- [Short exercise 1]:
Put the records, starting at the first line and ending at the line that contains "will (x=336, y=538).", into a numbered list, leaving out any blank lines.

☆ ☆ ☆ ☆

A lyrical and meditative memoir on the damage we inflict in the pursuit of perfection, the pain of losing our dreams, and the power of letting go of both.
With a promising career in classical ballet ahead of her, Ellen O’Connell Whittet was devastated when a misstep in rehearsal caused a career-ending injury. Ballet was the love of her life. Forced to reconsider her future, she also began to reconsider what she had taken for granted in the past.
In this raw and redemptive debut memoir, Ellen O’Connell Whittet explores the silent suffering of the ballerina—and finds it emblematic of the violence that women quietly shoulder every day. For Whittet, letting go of one meant confronting the other. Only then was it possible to truly take flight.

☆ ☆ ☆ ☆

- [Short exercise 2]:
Duplicate the ballet memoir description above word for word.

Items from a data source:

☆ ☆ ☆ ☆

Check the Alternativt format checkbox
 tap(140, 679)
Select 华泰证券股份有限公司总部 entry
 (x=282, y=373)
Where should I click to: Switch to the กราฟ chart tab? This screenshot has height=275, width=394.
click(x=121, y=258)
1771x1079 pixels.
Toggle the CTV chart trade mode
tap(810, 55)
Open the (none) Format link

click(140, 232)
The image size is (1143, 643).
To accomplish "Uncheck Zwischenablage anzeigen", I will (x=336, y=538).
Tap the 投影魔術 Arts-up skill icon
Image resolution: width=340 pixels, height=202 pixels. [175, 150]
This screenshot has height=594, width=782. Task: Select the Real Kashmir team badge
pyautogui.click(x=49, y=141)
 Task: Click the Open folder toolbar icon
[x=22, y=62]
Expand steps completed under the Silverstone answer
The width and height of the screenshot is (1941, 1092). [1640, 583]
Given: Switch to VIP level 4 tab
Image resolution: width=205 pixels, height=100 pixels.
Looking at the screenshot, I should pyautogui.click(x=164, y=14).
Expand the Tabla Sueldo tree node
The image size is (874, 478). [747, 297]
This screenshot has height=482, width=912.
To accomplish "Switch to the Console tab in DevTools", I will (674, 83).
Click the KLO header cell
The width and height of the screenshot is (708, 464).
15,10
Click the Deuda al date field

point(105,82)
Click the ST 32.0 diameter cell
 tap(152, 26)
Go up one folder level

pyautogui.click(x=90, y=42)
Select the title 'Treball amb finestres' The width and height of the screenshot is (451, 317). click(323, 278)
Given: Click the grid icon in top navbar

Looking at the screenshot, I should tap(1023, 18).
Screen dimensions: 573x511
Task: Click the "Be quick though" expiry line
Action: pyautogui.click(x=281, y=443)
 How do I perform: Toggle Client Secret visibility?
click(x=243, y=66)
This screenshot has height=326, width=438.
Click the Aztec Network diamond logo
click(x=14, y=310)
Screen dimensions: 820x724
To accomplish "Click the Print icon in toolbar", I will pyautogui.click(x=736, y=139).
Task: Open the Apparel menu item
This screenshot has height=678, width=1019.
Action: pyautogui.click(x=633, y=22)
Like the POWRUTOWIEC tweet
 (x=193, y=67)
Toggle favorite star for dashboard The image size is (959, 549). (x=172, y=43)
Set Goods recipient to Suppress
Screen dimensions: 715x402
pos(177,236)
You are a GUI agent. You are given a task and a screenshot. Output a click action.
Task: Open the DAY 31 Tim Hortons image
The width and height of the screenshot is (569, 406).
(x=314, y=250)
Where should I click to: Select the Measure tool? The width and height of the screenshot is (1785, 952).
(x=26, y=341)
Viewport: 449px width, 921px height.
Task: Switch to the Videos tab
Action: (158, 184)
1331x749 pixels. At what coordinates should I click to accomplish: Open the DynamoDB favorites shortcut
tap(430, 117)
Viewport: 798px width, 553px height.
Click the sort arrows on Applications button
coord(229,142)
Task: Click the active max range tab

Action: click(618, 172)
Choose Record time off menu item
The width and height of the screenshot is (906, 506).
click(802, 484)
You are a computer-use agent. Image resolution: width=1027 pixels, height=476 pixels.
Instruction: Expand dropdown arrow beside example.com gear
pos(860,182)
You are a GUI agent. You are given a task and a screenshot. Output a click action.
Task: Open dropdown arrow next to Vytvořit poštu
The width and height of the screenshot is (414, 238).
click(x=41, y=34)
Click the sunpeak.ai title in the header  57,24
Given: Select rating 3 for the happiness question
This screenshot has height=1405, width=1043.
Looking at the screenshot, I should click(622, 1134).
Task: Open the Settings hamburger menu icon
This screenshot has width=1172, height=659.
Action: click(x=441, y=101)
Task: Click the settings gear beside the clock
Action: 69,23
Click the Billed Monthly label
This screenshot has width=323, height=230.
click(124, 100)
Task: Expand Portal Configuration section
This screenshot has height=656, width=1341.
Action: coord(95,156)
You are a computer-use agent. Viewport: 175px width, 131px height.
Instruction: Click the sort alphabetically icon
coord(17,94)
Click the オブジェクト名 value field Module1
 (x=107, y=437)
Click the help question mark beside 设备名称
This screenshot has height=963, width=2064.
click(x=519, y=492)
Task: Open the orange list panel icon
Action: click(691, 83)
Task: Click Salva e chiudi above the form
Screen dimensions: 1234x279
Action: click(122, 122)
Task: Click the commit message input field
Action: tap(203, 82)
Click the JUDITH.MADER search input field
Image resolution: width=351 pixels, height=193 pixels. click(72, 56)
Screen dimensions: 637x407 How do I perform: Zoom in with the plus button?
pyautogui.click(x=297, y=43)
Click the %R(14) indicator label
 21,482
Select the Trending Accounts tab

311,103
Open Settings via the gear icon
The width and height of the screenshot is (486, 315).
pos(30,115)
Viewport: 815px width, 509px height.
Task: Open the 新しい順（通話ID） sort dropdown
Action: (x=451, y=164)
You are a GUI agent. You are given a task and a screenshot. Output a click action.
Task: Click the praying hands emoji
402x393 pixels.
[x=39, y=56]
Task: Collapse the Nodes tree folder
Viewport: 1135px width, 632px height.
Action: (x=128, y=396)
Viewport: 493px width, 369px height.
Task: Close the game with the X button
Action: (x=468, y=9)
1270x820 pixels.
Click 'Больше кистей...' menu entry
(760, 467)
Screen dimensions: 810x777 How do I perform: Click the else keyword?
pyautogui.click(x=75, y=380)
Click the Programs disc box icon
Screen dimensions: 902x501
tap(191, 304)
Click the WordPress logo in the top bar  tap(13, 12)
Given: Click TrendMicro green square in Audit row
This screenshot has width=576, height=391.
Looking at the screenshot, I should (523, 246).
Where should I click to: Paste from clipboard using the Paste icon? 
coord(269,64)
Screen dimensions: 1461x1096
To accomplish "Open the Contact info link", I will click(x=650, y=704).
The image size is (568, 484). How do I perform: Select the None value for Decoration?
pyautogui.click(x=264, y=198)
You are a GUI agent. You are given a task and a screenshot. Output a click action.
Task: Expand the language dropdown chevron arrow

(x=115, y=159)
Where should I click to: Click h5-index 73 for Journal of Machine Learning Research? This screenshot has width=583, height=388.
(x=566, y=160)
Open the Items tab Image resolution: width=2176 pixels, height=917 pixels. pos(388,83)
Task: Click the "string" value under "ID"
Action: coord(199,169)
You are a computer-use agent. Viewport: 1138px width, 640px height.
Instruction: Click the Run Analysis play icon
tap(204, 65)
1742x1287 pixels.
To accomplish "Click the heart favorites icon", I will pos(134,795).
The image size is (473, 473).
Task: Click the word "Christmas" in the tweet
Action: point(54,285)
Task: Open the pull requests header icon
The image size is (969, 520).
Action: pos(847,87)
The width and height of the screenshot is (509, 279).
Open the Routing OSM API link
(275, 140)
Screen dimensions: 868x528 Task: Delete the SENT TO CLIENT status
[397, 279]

☆ ☆ ☆ ☆

- [Task answer 1]:
1. Check the Alternativt format checkbox
2.  tap(140, 679)
3. Select 华泰证券股份有限公司总部 entry
4.  (x=282, y=373)
5. Where should I click to: Switch to the กราฟ chart tab? This screenshot has height=275, width=394.
6. click(x=121, y=258)
7. 1771x1079 pixels.
8. Toggle the CTV chart trade mode
9. tap(810, 55)
10. Open the (none) Format link
11. click(140, 232)
12. The image size is (1143, 643).
13. To accomplish "Uncheck Zwischenablage anzeigen", I will (x=336, y=538).

- [Task answer 2]:
A lyrical and meditative memoir on the damage we inflict in the pursuit of perfection, the pain of losing our dreams, and the power of letting go of both.
With a promising career in classical ballet ahead of her, Ellen O’Connell Whittet was devastated when a misstep in rehearsal caused a career-ending injury. Ballet was the love of her life. Forced to reconsider her future, she also began to reconsider what she had taken for granted in the past.
In this raw and redemptive debut memoir, Ellen O’Connell Whittet explores the silent suffering of the ballerina—and finds it emblematic of the violence that women quietly shoulder every day. For Whittet, letting go of one meant confronting the other. Only then was it possible to truly take flight.